Brief:
Set the listing down once more, exactly as given.

====== Source data ======

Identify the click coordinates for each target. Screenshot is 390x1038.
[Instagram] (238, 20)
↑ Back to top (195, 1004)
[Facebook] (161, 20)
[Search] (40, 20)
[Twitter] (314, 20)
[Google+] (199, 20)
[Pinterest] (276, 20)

======

Solution to this exercise:
Identify the click coordinates for each target. Screenshot is 390x1038.
[Instagram] (238, 20)
↑ Back to top (195, 1004)
[Facebook] (161, 20)
[Search] (40, 20)
[Twitter] (314, 20)
[Google+] (199, 20)
[Pinterest] (276, 20)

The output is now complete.